Extracted data:
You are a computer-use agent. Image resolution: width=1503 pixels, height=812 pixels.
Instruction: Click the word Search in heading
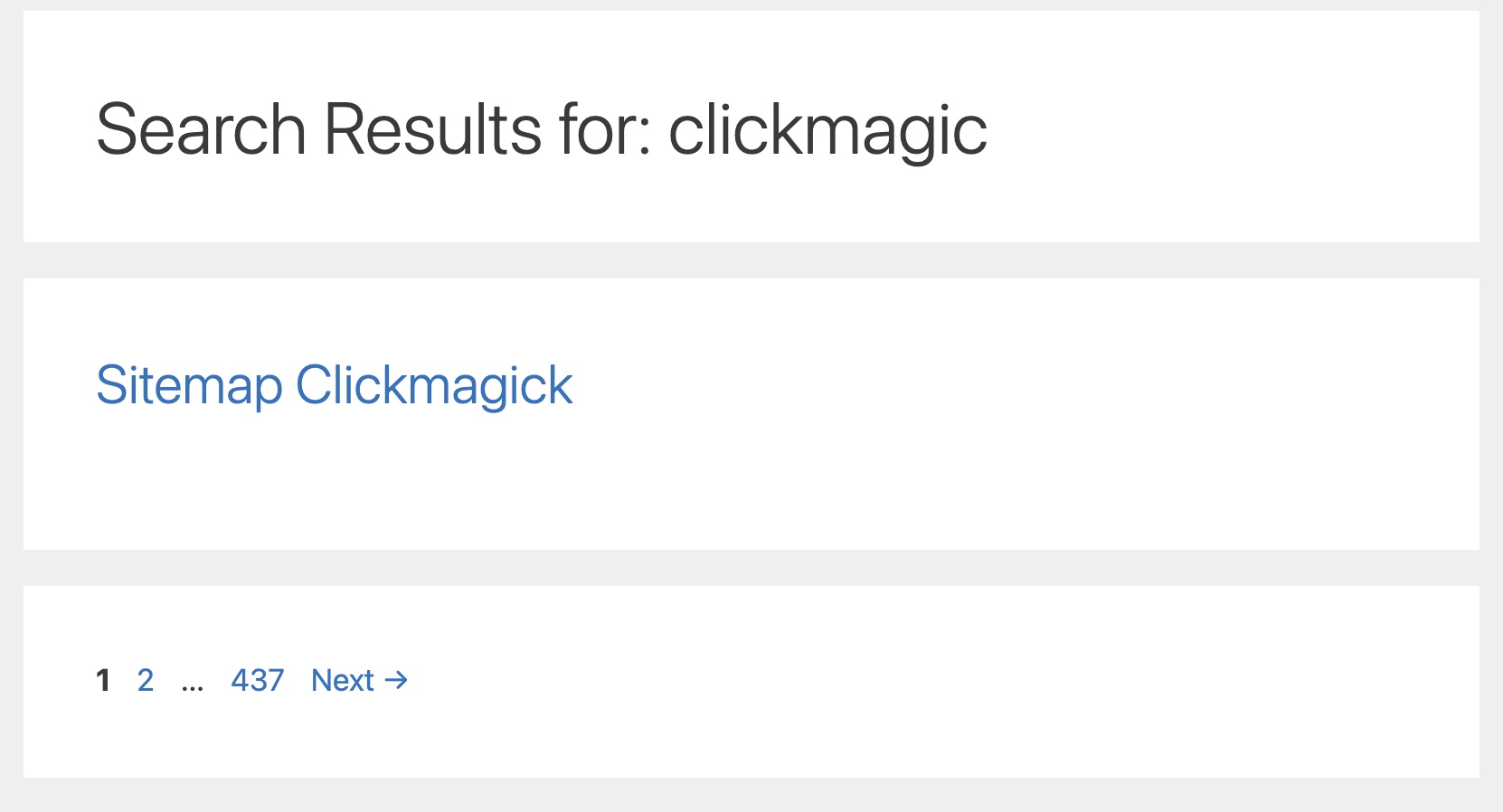tap(202, 130)
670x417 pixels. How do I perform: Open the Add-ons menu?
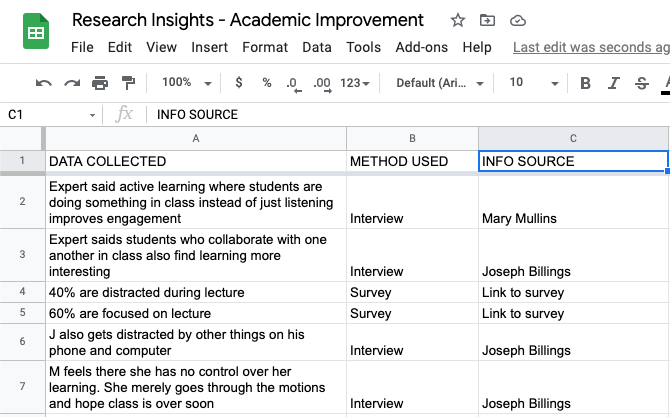[x=421, y=47]
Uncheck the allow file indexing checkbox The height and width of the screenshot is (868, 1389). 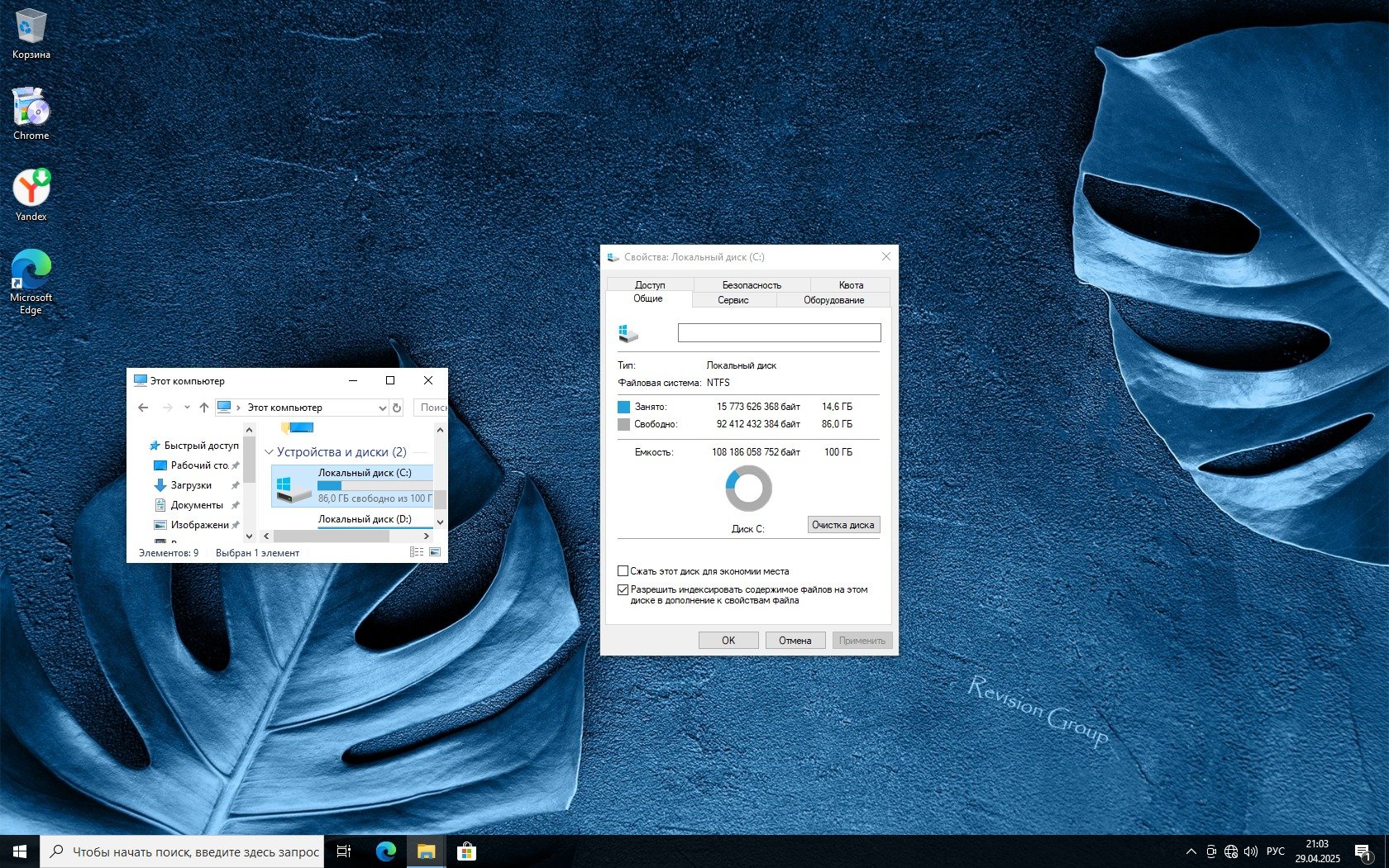click(x=623, y=590)
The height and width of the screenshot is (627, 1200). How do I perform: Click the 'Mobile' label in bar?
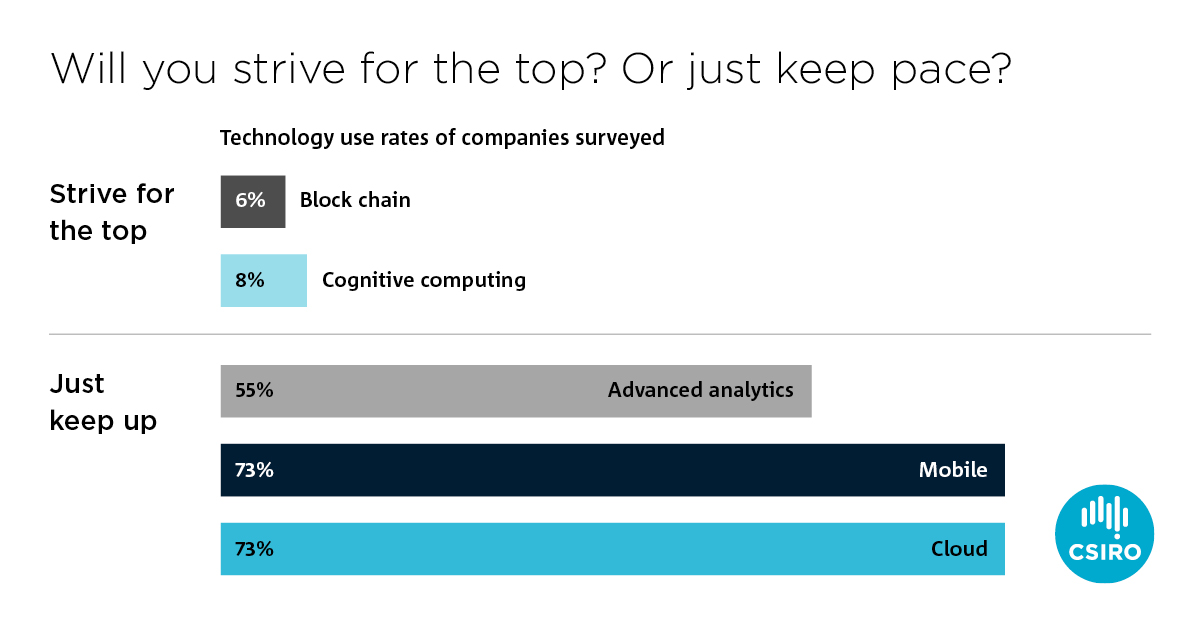tap(953, 470)
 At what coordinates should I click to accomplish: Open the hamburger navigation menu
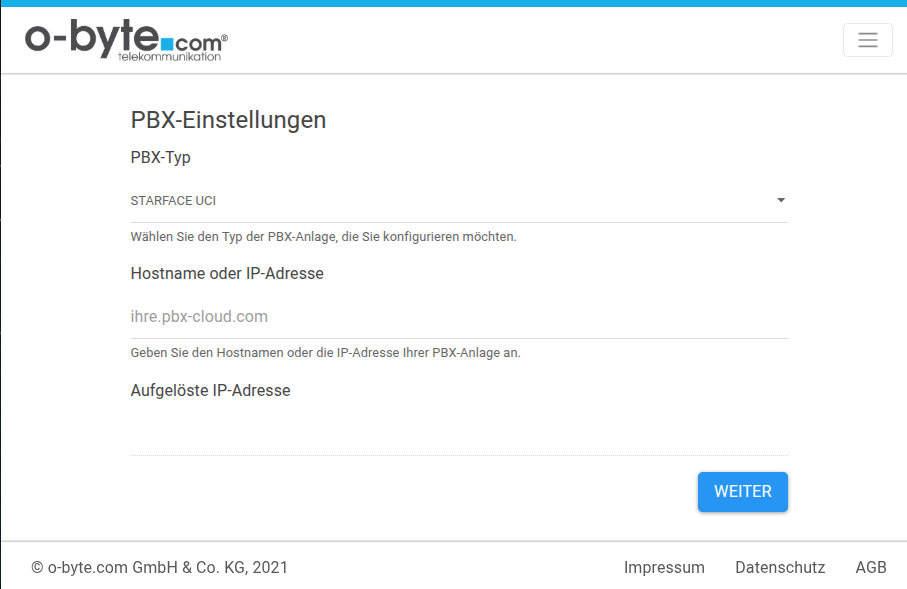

Requirement: Copy out exactly, without any pictures, the lines above that begin at the one with "The height and width of the screenshot is (627, 1200)." and end at the last line of the listing.

The completed task:
The height and width of the screenshot is (627, 1200). How do I perform: Click the 'Mobile' label in bar?
tap(953, 470)
 At what coordinates should I click to accomplish: Open the hamburger navigation menu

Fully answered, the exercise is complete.